(Activity) Beginning with the line containing "Task: Open the AS account avatar" and ending at the last line of the data, set down every line exactly, leaving out all pictures.

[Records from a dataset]
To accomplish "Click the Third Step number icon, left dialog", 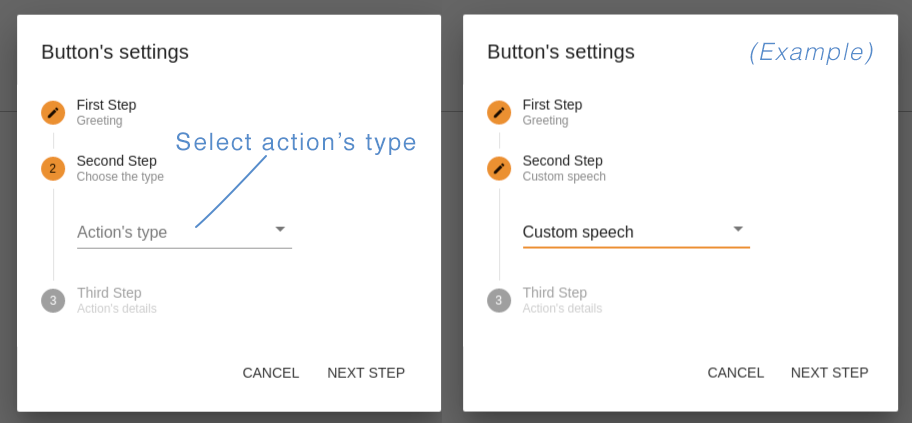I will [x=53, y=300].
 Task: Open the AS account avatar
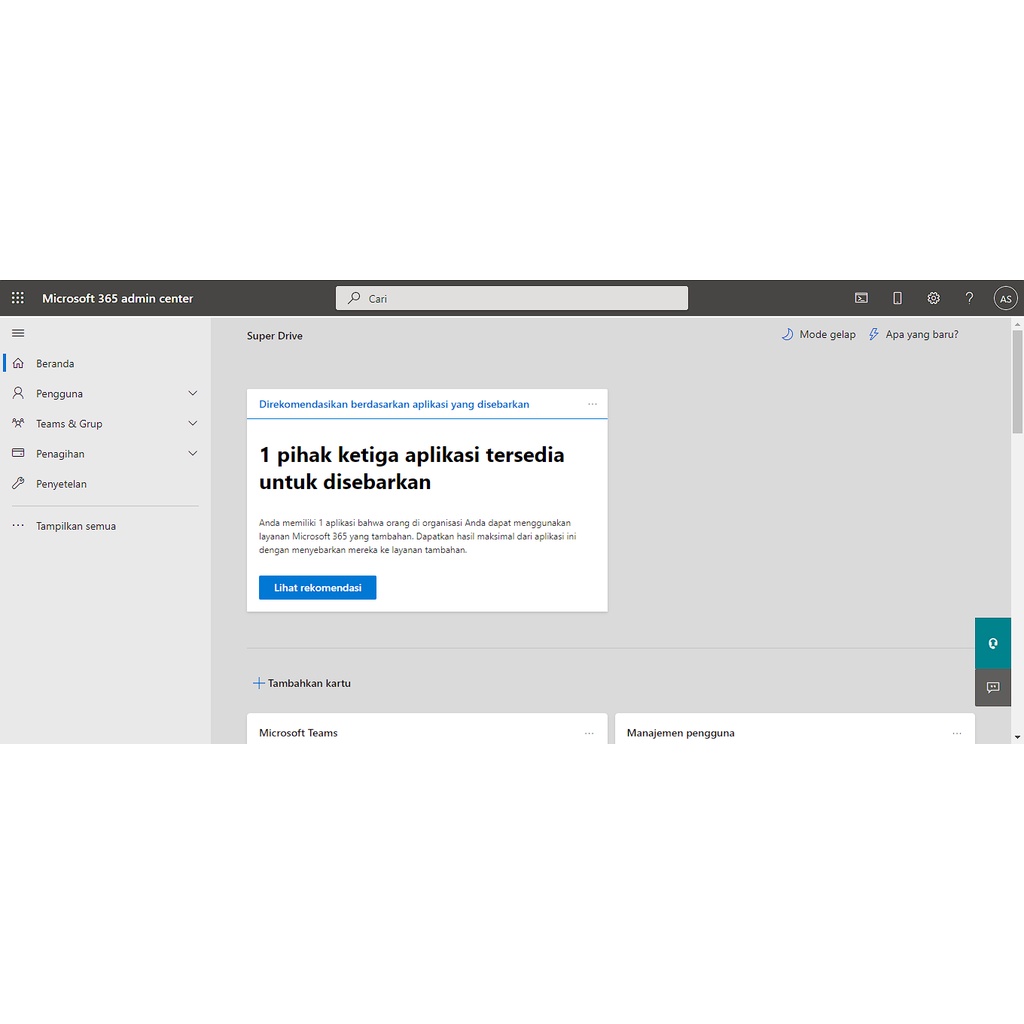(x=1005, y=297)
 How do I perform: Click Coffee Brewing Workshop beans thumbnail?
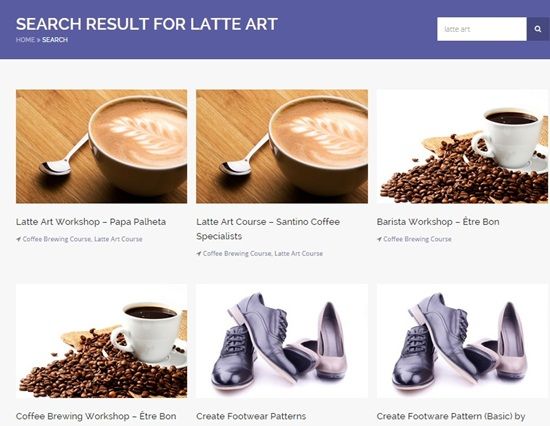tap(101, 341)
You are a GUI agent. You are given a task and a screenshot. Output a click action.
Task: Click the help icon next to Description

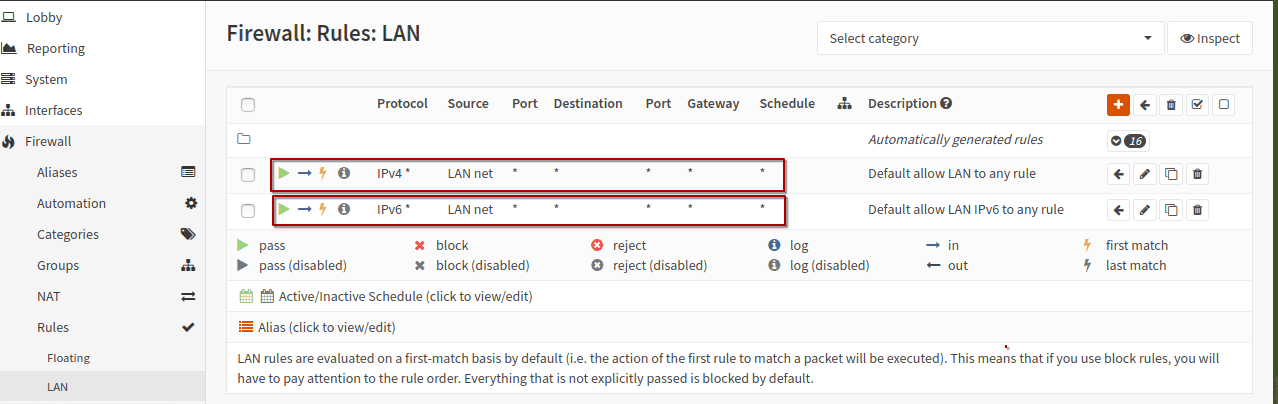pyautogui.click(x=946, y=103)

(Answer box)
 Task: Open the AS account avatar
(x=1005, y=297)
 How do I perform: Click Coffee Brewing Workshop beans thumbnail?
tap(101, 341)
You are a GUI agent. You are given a task and a screenshot. Output a click action.
Task: Click the help icon next to Description

pyautogui.click(x=946, y=103)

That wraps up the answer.